Figure 3.

Chd1^Δ2/Δ2 mice show deficits in short and long-term spatial memory. (A) Experimental setup for the Object Location Memory (OLM) test. Mice were tested either for short-term (1 h) or long-term spatial memory (24 h). (B) Exploration time of both objects during the test session for short-term memory was measured and is expressed in % of total exploration time. The dashed line indicates the chance level (50%). Two-way ANOVA revealed a significant genotype × position interaction effect (F_(1,28) = 17.578, p < 0.001). Duncan’s post hoc test revealed that while Chd1^flox/flox mice preferred the object at the novel position instead of the familiar position (p < 0.001), Chd1^Δ2/Δ2 animals displayed similar preference for both the positions (p > 0.05). (C) The discrimination index for the object in the novel location was calculated (see “Materials and Methods” section) and plotted for each animal. Statistical significance was calculated by unpaired t-test. (D) In the long-term memory test (24 h), a significant genotype × position interaction effect (F_(2,46) = 9.7144, p < 0.001) was observed.

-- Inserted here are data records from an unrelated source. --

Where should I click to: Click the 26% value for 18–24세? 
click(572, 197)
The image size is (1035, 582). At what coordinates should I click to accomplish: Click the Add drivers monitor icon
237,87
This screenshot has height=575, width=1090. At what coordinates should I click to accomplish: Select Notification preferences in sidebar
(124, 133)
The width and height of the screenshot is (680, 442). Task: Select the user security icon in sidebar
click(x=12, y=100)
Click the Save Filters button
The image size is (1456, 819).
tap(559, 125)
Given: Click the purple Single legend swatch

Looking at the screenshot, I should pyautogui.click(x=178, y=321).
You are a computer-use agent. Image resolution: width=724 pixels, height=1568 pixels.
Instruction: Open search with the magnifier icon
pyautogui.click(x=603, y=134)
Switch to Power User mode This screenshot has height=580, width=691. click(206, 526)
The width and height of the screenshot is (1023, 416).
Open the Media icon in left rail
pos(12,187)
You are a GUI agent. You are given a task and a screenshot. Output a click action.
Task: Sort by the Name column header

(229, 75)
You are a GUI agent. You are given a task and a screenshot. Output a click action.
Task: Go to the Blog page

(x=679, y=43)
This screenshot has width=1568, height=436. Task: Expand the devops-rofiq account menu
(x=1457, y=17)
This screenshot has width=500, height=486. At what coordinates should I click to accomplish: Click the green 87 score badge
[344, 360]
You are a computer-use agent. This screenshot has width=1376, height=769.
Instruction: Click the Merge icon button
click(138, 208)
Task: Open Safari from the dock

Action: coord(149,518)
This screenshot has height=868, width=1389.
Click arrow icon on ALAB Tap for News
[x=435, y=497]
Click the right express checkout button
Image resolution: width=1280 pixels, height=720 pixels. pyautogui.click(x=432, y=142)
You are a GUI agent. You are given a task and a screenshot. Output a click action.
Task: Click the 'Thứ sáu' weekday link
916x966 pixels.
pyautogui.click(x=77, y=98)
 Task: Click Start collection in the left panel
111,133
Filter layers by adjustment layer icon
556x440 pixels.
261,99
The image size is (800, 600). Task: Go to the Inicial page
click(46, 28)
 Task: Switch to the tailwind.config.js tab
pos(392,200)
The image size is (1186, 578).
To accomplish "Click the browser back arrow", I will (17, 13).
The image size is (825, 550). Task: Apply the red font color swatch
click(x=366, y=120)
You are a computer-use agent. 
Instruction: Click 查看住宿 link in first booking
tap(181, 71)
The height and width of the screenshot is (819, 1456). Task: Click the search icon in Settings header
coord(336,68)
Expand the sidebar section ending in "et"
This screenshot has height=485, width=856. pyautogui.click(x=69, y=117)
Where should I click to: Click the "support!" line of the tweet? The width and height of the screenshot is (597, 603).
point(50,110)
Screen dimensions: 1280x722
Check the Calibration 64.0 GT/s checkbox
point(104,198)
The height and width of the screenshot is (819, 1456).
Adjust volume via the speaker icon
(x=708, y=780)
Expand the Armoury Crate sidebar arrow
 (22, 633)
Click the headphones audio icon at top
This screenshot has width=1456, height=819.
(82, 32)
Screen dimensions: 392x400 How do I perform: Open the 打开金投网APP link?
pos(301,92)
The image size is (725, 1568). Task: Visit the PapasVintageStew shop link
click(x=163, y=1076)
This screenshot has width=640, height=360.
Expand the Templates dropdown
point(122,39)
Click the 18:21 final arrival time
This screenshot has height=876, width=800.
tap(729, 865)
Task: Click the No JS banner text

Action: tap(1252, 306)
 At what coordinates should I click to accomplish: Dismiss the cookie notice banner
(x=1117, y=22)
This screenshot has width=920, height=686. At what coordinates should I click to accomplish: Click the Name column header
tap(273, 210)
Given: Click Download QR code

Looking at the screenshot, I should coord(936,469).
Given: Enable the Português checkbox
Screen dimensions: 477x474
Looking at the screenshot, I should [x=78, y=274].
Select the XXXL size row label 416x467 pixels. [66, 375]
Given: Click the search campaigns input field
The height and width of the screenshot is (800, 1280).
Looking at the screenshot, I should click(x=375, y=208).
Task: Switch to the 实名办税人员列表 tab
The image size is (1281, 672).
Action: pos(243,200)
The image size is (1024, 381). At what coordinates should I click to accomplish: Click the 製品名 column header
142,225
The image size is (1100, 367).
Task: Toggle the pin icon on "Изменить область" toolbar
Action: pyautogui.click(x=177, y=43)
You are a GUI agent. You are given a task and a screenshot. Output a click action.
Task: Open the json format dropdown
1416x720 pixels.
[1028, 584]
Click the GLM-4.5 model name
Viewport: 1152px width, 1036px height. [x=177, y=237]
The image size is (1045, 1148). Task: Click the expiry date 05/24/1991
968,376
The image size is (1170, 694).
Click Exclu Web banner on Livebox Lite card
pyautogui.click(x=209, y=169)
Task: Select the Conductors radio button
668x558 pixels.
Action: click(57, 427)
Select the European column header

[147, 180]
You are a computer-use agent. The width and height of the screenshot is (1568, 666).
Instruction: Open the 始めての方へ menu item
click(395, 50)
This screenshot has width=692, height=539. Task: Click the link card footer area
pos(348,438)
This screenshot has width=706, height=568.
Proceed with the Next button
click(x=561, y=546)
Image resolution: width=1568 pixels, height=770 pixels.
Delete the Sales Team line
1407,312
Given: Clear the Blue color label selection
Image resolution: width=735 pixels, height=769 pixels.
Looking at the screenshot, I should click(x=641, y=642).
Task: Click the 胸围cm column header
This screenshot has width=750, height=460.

Post hoc test revealed that while both C57BL/6N and Chd1^flox/flox preferred the object at the novel position instead of the familiar position (p < 0.01 and p < 0.001 respectively), Chd1^Δ2/Δ2 displayed similar preference for both positions (p > 0.05). C57BL/6N mice were used as an additional control group. (E) Same as in (C) for long-term memory (24 h) testing. C57BL/6N mice were used as an additional control group. Significance threshold was set to p < 0.05 (*p < 0.05, **p < 0.01, ***p < 0.001, ns, non-significant). For (B,C) n = 8 for both groups. For (D,E) n = 9 (C57BL/6N), n = 9 (Chd1^flox/flox) and 8 (Chd1^Δ2/Δ2), respectively. Means ± SEM are shown.